Carrying on a Motorcycle :: Berber Man

Carrying on a Motorcycle :: Berber Man

by , March 5, 2014

Last time Grant Forbes, the original adventurer, left us he revealed the ins and outs of carrying on a motorcycle. Today, he throws us on the back of his Suzuki 500, and pushes forth into the Morocco of the 70s.  A land of Berber men and their amazing carry…

So, it’s still 1973, and we’re thumpin’ along on a back road somewhere between Fes and Marrakech. Pretty much out in the boondocks, or it was then, anyway. I’m in front on the Suzuki and my American mate, Pete Seeley, is just a few hundred metres behind me on his Triumph Bonneville.

Triumph_BonnevilleBWGOOD

I’d met Pete in a camping ground somewhere in Portugal and we’d been traveling together for a few weeks since then. He’d bought the Triumph brand new, direct from the factory in the UK, but it was an unreliable bastard of a bike. Every morning, my much-maligned “Jap Crap” Suzuki would start on the first kick, and then I’d have to turn it off and wait until Pete spent five minutes (on a good day) coaxing the Triumph into life. Those were dark days for Triumph, who were the last man standing from the once-glorious British Motorcycle Industry, but the purists would still ogle Pete’s Triumph and scoff at my Suzuki.

Anyway, miles from anywhere, I noticed that the Triumph had disappeared from my mirrors. Thinking “breakdown” of course, I pulled to a stop and he was nowhere to be seen. So I threw a U-turn and found him by the side of the road a couple of kilometres away, with a grizzled old Berber man, fully decked out in traditional woolly jelaba, leather slippers, the whole kit.

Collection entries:

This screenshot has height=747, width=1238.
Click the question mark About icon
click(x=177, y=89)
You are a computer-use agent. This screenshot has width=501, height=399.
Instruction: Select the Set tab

Questions:
A - List every geographic place named in the Morocco motorcycle account.
B - In the Morocco motorcycle account, what motorcycle was Pete Seeley riding?
C - Continue the Morocco motorcycle account from the point at which it stops.
The records are separate material and have no connection to the text.

Answers provided:
A - Morocco, Fes, Marrakech, Portugal, the UK

B - A Triumph Bonneville.

C -
As I drew closer, I saw that the old man was dabbing at Pete’s very red nose with a wad of cotton wool. It seems that my American friend had been stung on the hooter by a bee and hauled to a stop in pain. The old man had materialised from out of a paddock (no buildings for miles), diagnosed the problem and pulled from out of his little embroidered vintage shoulder bag the cotton wool and a bottle of some kind of salve.

We may well have been indulging in the local kif a little earlier in the day, but this wasn’t a dream. The Berber man had appeared in the time it had taken me to do a U-turn, and was carrying the good stuff in his amazing bag. I wonder what else was in there?

berberbags2

It was one of those great little traveling experiences and we all had a laugh about it later on.

Those bags were often sold cheap as crusty second-hand cast-offs in the souks, while shiny new “tourist” product of dubious quality and generic design dominated the shelves. But those little Berber bags had a beautiful, simple fold-over top that they weren’t reproducing for the tourists (and coincidentally, I had that same functional fold-over construction on the bellows pockets of my classic waxed-cotton Barbour motorcycle jacket).

berberbags

Reasonable examples of the bags today fetch up to around $400 to $500 which would have kept our old Berber friend in high supply of goat tagine for quite a while, I’d say.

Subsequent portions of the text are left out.